*Task to complete:*
Using the records below, transcribe word for word the stretch from the line that contains "Πολιτική επίλυσης διαφορών (49, 2535)" through the line that contains "Αρχική (135, 44)", both end lines included, and nothing else.
==========
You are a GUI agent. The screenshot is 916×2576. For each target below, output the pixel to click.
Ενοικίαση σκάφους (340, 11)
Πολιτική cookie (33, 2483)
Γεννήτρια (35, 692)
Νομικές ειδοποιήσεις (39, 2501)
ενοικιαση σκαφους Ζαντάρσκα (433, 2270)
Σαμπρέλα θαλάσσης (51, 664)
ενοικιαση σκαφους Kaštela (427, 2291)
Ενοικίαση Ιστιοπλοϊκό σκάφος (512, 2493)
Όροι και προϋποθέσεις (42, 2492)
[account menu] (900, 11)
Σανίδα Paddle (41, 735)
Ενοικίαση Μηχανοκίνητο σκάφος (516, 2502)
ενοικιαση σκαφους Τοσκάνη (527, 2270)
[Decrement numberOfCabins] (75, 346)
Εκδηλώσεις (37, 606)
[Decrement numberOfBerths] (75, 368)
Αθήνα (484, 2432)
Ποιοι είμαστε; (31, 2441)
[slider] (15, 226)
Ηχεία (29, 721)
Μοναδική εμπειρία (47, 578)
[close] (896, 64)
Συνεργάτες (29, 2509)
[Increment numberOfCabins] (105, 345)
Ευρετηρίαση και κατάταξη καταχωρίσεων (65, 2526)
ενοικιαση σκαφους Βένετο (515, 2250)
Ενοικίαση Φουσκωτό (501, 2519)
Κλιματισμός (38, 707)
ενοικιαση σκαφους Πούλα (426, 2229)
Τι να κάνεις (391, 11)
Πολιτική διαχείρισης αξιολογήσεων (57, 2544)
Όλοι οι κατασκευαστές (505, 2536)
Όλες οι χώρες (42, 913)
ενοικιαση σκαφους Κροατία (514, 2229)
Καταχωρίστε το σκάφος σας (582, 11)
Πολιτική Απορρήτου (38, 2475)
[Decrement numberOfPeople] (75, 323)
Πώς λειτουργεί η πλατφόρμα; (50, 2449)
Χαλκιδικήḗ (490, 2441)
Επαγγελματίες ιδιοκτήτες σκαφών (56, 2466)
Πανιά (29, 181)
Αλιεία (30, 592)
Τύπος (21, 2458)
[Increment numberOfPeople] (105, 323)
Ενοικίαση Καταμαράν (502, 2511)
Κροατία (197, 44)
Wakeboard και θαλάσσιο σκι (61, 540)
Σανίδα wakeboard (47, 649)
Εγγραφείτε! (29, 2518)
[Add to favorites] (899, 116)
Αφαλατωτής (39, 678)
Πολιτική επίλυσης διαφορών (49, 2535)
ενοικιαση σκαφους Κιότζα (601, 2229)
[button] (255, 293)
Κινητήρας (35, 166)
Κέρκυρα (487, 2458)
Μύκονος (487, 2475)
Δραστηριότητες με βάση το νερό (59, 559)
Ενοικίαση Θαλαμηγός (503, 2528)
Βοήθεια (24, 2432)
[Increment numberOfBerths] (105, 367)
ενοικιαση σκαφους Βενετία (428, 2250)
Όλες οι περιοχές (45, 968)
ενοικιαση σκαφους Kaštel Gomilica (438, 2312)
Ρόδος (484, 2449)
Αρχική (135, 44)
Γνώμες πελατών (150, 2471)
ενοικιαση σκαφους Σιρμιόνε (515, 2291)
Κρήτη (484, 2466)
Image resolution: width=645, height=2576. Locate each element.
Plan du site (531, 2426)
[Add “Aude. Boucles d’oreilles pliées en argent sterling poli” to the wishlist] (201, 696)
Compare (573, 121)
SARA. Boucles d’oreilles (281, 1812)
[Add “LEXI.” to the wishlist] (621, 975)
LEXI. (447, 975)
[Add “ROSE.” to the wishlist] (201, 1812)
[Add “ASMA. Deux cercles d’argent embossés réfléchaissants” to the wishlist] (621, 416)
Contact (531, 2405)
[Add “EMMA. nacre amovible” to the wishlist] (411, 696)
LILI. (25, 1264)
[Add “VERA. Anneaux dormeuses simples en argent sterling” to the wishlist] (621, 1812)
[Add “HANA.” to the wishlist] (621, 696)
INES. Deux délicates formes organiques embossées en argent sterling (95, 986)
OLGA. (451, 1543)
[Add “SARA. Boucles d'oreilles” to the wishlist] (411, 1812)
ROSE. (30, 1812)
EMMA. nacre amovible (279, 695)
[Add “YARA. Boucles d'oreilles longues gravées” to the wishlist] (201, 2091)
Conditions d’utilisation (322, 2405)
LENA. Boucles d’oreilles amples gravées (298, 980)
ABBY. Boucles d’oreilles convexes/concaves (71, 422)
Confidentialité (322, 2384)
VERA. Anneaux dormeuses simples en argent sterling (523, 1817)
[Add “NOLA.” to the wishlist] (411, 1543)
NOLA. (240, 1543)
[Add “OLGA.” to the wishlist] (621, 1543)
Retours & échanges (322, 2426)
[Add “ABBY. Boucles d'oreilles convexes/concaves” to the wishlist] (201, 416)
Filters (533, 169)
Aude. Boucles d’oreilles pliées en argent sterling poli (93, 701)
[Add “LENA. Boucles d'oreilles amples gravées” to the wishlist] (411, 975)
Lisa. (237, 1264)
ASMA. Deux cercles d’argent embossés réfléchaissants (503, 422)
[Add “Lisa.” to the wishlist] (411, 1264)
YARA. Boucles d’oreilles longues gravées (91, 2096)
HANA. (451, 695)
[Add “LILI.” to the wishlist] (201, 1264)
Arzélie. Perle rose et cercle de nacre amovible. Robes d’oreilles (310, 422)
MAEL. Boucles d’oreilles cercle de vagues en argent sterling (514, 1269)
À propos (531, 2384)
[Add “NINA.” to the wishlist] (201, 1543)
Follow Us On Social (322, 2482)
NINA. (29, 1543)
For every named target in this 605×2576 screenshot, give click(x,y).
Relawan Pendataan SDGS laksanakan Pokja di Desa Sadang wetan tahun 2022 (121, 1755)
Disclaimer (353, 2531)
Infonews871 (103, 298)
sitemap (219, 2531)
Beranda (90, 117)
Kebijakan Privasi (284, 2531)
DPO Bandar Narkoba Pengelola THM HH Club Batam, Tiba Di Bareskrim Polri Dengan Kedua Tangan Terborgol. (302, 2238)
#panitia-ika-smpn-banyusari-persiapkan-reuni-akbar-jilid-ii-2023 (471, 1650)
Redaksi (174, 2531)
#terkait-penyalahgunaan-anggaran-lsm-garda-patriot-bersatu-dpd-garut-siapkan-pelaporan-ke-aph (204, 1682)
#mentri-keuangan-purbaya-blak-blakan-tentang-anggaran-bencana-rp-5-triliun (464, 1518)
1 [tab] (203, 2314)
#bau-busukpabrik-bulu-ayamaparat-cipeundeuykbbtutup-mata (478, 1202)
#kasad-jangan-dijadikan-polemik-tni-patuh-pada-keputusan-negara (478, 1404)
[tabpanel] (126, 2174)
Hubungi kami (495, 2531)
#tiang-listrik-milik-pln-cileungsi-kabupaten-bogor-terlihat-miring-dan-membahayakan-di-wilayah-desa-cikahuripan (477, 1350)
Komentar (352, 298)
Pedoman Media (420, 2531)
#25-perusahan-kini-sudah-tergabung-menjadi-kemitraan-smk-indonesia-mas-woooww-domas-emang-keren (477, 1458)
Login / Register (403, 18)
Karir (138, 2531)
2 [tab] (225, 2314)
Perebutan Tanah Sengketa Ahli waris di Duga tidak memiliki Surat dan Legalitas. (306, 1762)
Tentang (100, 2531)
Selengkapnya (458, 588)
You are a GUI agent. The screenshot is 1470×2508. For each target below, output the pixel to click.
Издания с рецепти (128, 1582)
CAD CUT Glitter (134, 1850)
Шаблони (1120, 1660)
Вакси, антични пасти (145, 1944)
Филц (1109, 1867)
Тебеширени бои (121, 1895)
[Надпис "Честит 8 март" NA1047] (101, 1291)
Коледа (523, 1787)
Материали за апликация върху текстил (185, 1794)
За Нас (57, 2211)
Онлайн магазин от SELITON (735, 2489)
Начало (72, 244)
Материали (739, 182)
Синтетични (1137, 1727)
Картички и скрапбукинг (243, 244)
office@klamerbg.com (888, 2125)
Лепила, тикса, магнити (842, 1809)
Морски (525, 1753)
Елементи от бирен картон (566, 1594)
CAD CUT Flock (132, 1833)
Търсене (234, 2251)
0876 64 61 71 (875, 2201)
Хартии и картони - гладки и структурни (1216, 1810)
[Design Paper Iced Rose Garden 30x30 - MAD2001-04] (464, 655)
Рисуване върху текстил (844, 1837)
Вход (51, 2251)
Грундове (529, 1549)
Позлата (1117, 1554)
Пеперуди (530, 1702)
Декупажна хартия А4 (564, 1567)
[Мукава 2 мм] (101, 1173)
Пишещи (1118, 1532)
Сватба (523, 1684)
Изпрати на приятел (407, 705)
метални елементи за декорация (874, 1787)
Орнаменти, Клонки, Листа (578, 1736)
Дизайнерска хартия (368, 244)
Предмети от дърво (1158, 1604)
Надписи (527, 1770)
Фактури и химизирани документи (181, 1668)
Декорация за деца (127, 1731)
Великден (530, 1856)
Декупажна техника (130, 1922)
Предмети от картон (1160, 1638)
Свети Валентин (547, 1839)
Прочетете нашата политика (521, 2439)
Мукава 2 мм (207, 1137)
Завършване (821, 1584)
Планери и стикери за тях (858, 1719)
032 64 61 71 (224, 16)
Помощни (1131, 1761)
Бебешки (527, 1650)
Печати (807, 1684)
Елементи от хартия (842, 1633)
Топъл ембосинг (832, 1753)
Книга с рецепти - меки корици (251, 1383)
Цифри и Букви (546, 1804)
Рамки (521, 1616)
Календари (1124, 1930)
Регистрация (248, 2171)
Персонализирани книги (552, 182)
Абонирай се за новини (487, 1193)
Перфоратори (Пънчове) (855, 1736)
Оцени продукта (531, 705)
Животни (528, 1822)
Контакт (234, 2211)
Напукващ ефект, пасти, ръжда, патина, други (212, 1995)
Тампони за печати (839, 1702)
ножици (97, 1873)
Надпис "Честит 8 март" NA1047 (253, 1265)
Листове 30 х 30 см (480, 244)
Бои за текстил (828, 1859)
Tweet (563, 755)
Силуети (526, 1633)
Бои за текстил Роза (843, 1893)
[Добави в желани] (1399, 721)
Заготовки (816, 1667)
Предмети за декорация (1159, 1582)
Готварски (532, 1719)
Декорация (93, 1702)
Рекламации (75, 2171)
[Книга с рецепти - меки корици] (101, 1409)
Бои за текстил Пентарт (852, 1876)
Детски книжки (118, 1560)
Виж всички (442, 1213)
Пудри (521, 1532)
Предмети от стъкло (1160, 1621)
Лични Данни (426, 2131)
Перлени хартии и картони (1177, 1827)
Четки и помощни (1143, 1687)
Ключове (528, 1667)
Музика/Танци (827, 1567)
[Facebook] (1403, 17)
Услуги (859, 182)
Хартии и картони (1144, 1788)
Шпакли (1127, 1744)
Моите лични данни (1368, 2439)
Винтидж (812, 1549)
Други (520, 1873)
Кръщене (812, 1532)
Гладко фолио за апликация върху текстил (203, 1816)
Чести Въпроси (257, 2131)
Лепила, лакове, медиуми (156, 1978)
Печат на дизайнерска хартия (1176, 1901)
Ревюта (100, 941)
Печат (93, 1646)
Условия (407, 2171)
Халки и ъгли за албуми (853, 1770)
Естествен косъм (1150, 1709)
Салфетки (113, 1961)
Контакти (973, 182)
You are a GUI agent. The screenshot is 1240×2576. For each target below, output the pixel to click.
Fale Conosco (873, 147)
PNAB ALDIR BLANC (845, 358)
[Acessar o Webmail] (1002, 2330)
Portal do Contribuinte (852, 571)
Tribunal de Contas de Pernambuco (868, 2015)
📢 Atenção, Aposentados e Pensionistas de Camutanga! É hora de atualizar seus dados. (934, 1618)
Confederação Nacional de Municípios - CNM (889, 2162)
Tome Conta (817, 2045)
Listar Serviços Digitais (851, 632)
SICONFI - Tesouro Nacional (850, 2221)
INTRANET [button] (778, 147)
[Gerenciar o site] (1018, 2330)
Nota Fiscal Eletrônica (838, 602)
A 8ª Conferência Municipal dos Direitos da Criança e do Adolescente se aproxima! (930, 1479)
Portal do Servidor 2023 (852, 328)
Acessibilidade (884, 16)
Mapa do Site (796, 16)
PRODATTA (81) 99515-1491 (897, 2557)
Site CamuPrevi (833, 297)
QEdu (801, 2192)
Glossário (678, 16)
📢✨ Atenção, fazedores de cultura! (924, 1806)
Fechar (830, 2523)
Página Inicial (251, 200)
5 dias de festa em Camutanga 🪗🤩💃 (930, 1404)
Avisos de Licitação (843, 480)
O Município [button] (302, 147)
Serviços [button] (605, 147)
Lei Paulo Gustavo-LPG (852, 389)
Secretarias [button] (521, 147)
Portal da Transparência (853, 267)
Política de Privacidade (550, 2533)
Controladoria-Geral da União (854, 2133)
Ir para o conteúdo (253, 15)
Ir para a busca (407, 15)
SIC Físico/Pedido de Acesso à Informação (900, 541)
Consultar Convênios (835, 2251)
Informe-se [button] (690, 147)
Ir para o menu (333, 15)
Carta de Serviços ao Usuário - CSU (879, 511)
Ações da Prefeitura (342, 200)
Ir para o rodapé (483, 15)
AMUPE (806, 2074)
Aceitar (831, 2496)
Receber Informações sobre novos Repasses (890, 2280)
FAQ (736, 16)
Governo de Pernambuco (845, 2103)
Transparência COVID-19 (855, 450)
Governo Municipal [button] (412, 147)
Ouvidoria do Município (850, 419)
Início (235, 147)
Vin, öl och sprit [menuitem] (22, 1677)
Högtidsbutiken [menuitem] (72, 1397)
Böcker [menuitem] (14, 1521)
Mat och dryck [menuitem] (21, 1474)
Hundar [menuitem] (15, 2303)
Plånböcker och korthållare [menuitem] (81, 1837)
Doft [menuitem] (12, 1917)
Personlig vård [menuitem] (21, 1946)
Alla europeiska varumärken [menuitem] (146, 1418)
==========
*Response to this task:*
Πολιτική επίλυσης διαφορών (49, 2535)
ενοικιαση σκαφους Κιότζα (601, 2229)
[button] (255, 293)
Κινητήρας (35, 166)
Κέρκυρα (487, 2458)
Μύκονος (487, 2475)
Δραστηριότητες με βάση το νερό (59, 559)
Ενοικίαση Θαλαμηγός (503, 2528)
Βοήθεια (24, 2432)
[Increment numberOfBerths] (105, 367)
ενοικιαση σκαφους Βενετία (428, 2250)
Όλες οι περιοχές (45, 968)
ενοικιαση σκαφους Kaštel Gomilica (438, 2312)
Ρόδος (484, 2449)
Αρχική (135, 44)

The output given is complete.